Wohin jetzt weiter. Der Weg verliert sich plötzlich. Dünne Spuren führen in alle Richtungen. An dieser Stelle haben vermutlich auch andere schon sehr viel ausprobiert. Eine rumpelige Spur führt unangenehm steil vorbei durch Gesträuch direkt auf den reißenden Bach und eine Steilstufe zu. Geht es wirklich dort entlang? Über große, rutschige, nasse Blöcke klettere ich immer näher an das weiße Gurgeln unter der kleinen Felswand heran. Echt jetzt?
Ich starre wie gebannt auf die Quelle dieses Bachs.
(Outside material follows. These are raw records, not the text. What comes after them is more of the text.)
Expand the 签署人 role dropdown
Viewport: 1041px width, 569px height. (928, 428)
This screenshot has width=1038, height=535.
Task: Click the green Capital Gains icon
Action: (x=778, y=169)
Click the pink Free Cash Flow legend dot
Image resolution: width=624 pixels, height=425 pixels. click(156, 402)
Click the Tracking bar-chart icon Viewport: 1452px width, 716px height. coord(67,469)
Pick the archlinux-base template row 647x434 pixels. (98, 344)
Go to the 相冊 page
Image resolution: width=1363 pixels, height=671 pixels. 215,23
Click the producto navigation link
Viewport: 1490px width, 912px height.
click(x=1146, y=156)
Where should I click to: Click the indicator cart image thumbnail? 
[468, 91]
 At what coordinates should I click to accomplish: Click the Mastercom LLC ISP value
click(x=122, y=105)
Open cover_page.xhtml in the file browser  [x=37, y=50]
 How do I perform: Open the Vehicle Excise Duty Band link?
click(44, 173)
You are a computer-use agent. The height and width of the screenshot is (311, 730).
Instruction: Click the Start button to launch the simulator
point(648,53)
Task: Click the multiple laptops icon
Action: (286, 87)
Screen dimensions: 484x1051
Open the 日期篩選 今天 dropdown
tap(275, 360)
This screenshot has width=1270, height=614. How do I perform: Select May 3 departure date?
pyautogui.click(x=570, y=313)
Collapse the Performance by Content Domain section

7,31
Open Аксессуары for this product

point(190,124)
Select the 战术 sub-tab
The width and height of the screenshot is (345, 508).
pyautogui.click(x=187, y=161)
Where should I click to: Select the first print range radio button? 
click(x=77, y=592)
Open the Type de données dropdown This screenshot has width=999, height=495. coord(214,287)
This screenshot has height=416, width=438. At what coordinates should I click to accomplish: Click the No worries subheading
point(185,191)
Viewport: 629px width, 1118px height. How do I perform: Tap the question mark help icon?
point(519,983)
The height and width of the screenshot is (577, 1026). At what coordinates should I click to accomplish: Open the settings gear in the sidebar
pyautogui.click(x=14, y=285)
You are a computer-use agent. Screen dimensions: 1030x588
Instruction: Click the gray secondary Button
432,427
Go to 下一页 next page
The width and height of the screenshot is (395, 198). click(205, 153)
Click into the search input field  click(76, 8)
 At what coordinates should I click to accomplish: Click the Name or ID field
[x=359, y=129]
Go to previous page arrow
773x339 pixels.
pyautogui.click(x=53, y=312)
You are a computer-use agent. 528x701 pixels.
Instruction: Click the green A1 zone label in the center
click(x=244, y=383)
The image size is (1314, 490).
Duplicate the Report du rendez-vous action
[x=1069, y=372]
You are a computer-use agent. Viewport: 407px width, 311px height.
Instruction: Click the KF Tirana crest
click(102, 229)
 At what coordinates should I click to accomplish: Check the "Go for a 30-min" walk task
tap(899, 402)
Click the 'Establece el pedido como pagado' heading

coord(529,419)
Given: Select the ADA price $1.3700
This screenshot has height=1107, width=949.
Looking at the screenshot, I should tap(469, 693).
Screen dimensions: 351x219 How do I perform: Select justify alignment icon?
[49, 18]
Alles Wasser kommt schäumend aus einer Öffnung im Fels, die vielleicht gerade einmal einen halben Meter im Durchmesser misst. Das Wändchen oberhalb davon ist furztrocken. Hier fängt der Bach an. Mit einem weit ausholenden Spreizen wechsle ich über das blubbernde Etwas hinweg auf die andere Seite des Grabens, geradeso als ob dort auf keinen Fall hineinstürzen dürfte. Vermutlich würde einen der Schlund eh sofort wieder ausspucken...
Auf der anderen Seite des Baches wird alles besser. Man wechselt in Fichtenwald. Die Wegfindung ist dort weniger ein Problem. Zudem tauchen nun auch die Überbleibsel einer Steiganlage auf. Ein rostiges Drahtseil kräuselt sich nutzlos um einen alten Haken. Wenngleich es mir schon keinen Halt bietet, so doch immerhin Orientierung.
Als ich nun nach oben schaue, sehe ich erstmals wieder den Himmel durch die Baumstämme. Bei der Kante dort oben wird alles leichter. Bis dahin heißt es jedoch weiter durchzuhalten im steilen Waldhang. Wieso kommt mir in so einer Situation bloß eine Idee für die Arbeit?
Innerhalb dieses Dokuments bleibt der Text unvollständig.